Siddhartha Chib, Harry C. Hartkopf Professor of Econometrics and Statistics in the Olin Business School at Washington University in St. Louis

We develop a unified model for both treated and untreated potential outcomes for Difference-in-Differences designs with multiple time periods and staggered treatment adoption that respects parallel trends and no anticipation. The model incorporates unobserved heterogeneity through sequence-specific random effects and covariate-dependent random intercepts, allowing for flexible baseline dynamics while preserving causal identification. The model lends itself to straightforward inference about group-specific, time-varying Average Treatment Effects on the Treated (ATTs).

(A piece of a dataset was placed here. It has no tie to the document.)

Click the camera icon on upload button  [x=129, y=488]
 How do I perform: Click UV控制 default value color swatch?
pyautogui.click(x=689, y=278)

In contrast to existing methods, it is easy to regularize the ATT parameters in our framework. For Bayesian inference, prior information on the ATTs is incorporated through black-box training sample priors and, in small-sample settings, through thicktailed t-priors that shrink ATTs of small magnitude toward zero. A hierarchical prior can be employed when ATTs are defined at sub-categories. A Bernstein–von Mises result justifies posterior inference for the treatment effects. To show that the model provides a common foundation for Bayesian and frequentist inference, we develop an iterated feasible GLS based estimation of the ATTs that is based on the updates in the Bayesian posterior sampling. The model and methodology are illustrated in an empirical study of the effects of minimum wage increases on teen employment in the U.S.